▶ **TASK DESCRIPTION**:
Every line of the material must be given again verbatim. Skip the images.

BEGIN

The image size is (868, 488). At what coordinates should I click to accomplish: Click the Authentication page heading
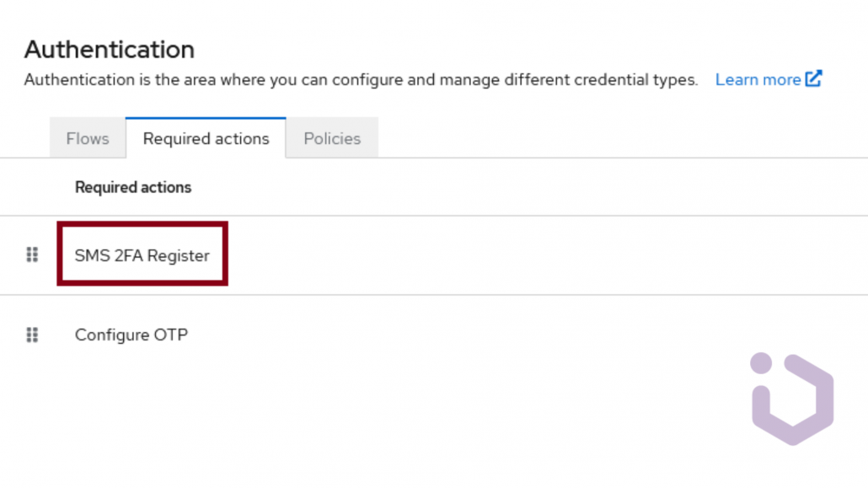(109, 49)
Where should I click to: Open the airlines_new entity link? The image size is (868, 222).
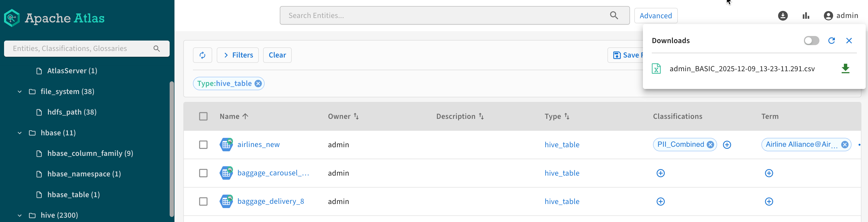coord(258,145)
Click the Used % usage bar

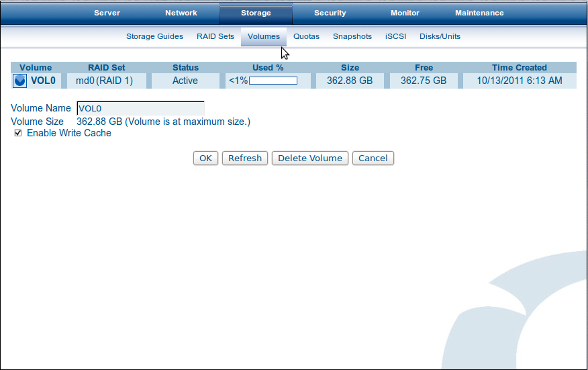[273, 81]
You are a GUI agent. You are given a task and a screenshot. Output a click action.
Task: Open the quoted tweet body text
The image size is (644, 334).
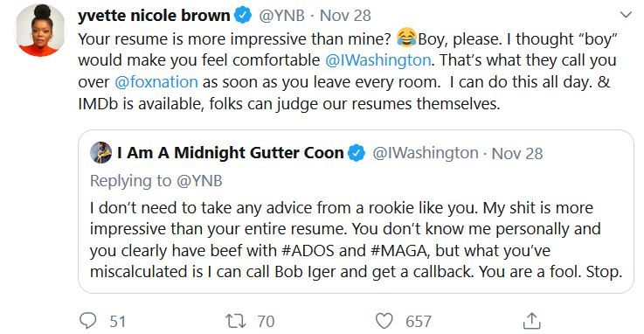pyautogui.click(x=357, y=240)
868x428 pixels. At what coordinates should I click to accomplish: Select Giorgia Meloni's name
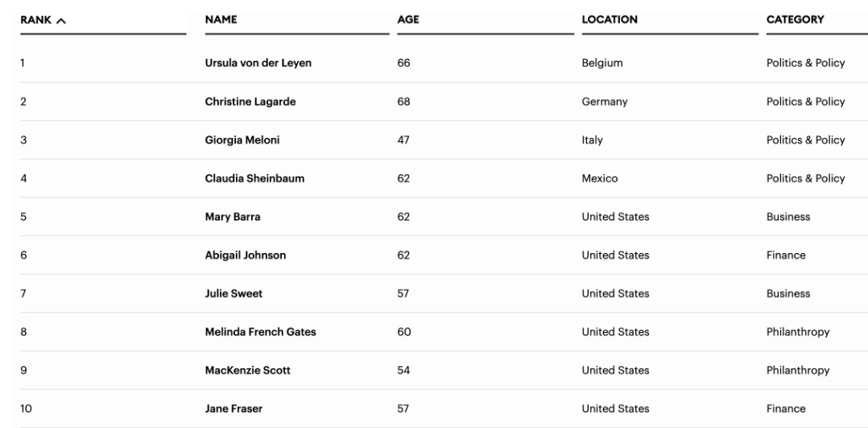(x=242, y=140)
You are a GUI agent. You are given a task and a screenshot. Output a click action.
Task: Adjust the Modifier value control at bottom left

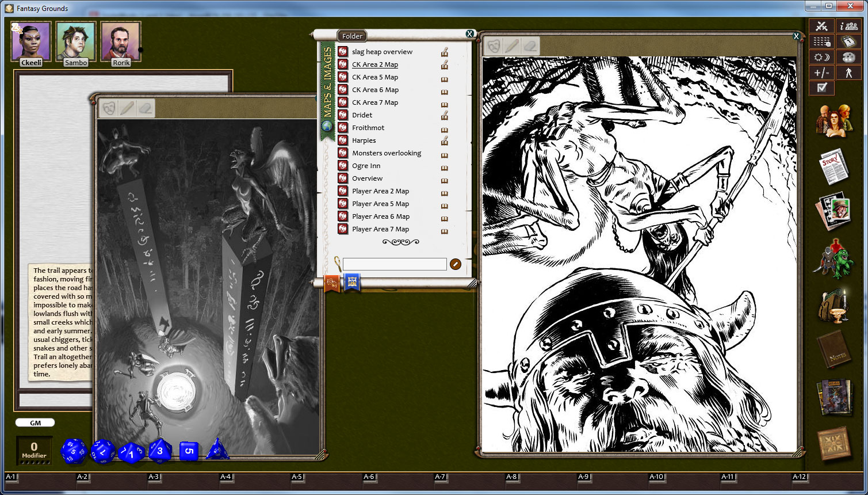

END

▶ **RESPONSE BELOW**:
The image size is (868, 488). At what coordinates should I click to accomplish: Click the Authentication page heading
(109, 49)
Where should I click to: Open the airlines_new entity link? The image size is (868, 222).
coord(258,145)
Click the Used % usage bar

[273, 81]
You are a GUI agent. You are given a task and a screenshot. Output a click action.
Task: Open the quoted tweet body text
The image size is (644, 334).
pyautogui.click(x=357, y=240)
868x428 pixels. At what coordinates should I click to accomplish: Select Giorgia Meloni's name
(x=242, y=140)
You are a GUI agent. You are given a task and a screenshot. Output a click action.
Task: Adjust the Modifier value control at bottom left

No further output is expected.